_INSTRUCTIONS TO FOLLOW_:
What is needed is an exact copy of the entries below, with the pictures left out.

_DATA EXTRACTS_:
__________________________________________________
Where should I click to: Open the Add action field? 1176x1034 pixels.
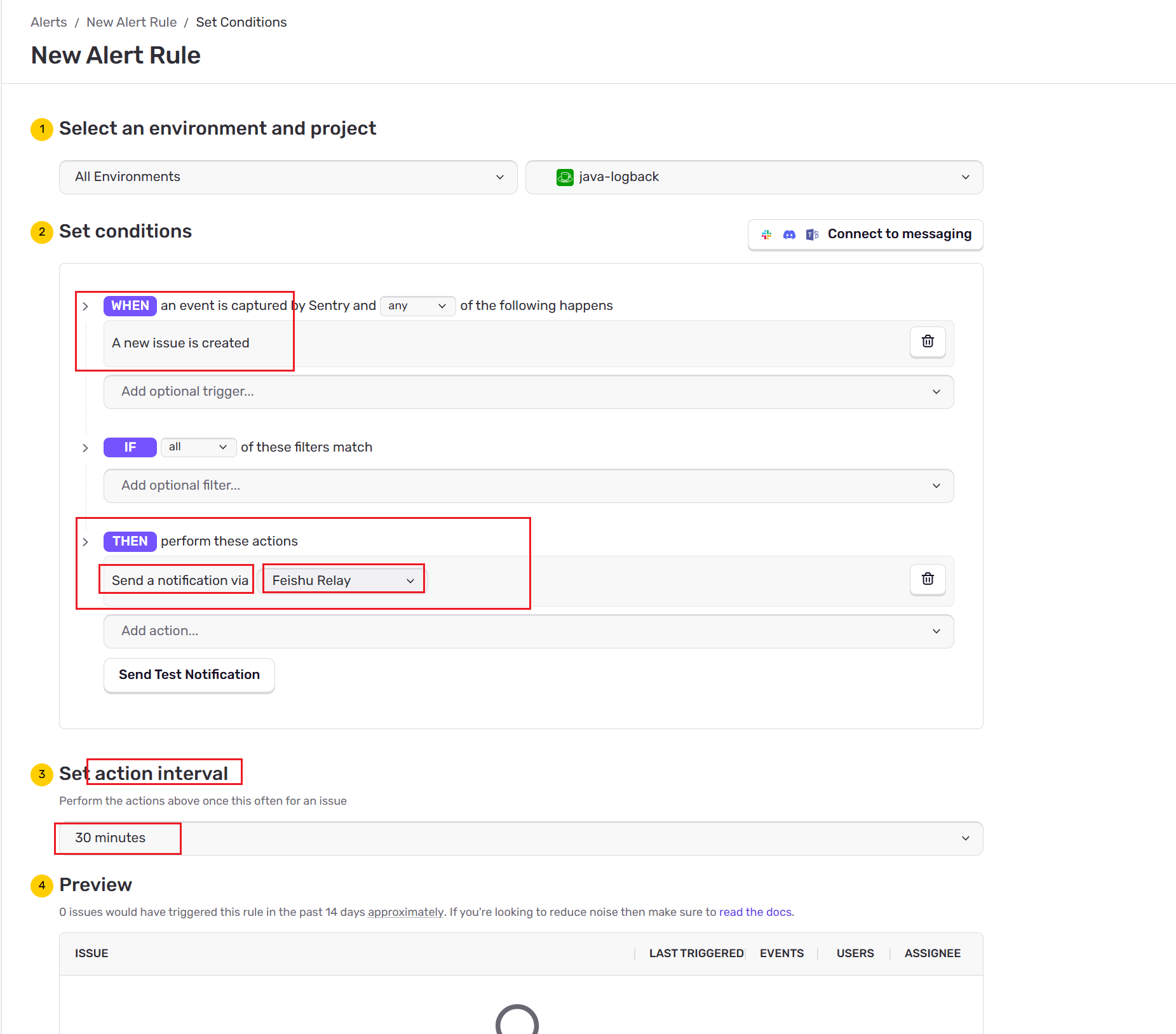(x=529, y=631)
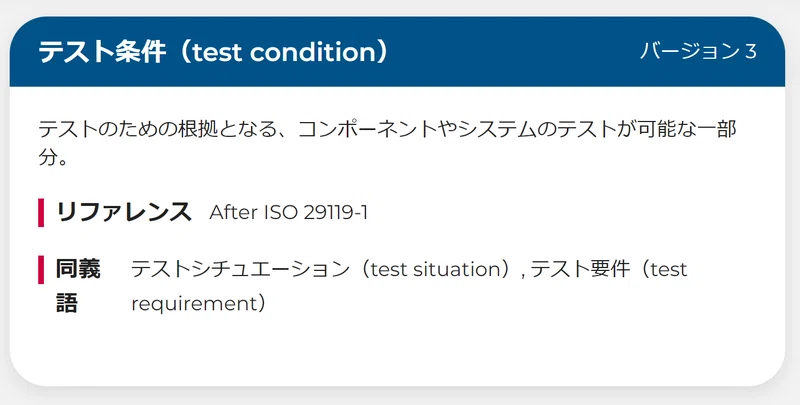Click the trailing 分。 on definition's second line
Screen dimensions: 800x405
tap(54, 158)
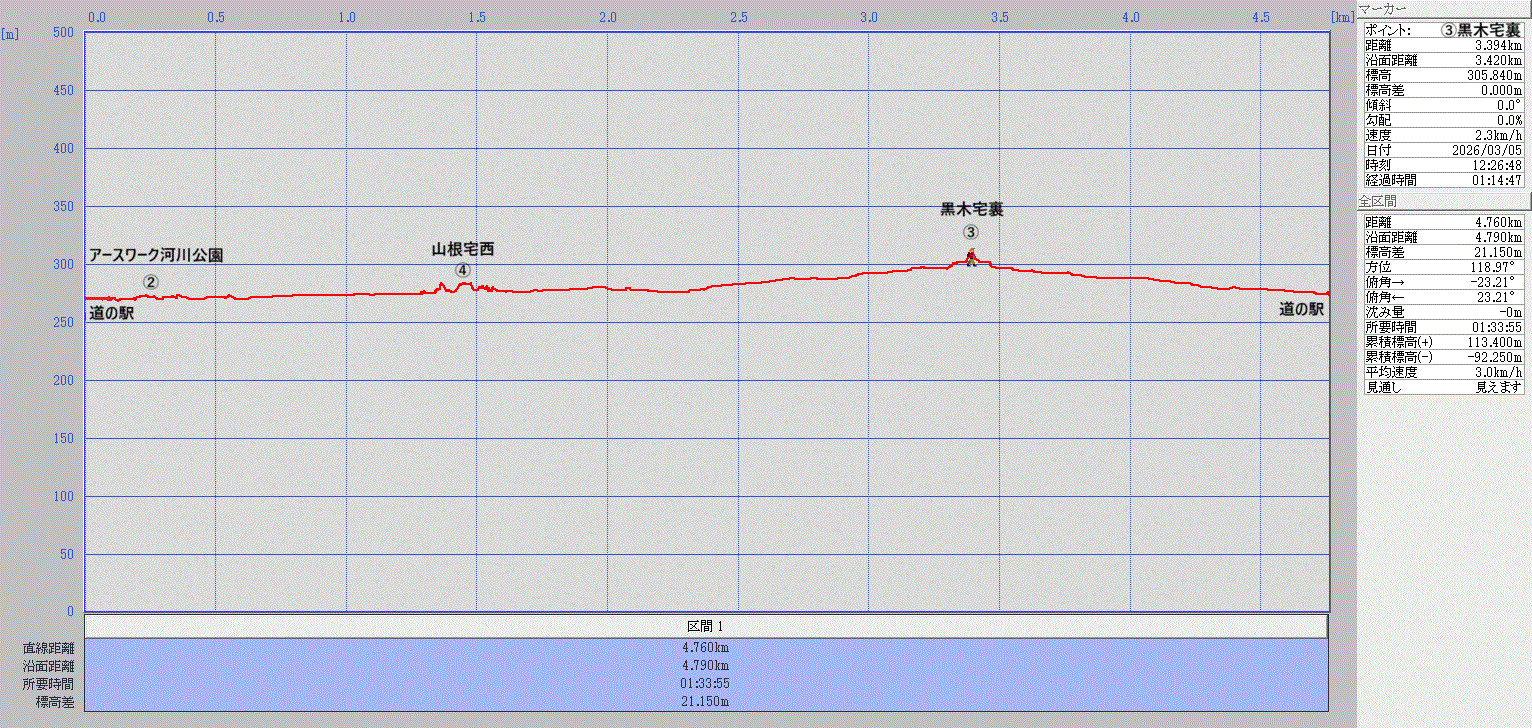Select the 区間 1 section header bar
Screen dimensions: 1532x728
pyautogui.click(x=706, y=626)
__________________________________________________
_WRITTEN SOLUTION_:
Where should I click to: Open the Add action field? 1176x1034 pixels.
(x=529, y=631)
Click the trailing 分。 on definition's second line
Screen dimensions: 800x405
tap(54, 158)
Select the 区間 1 section header bar
Screen dimensions: 1532x728
pyautogui.click(x=706, y=626)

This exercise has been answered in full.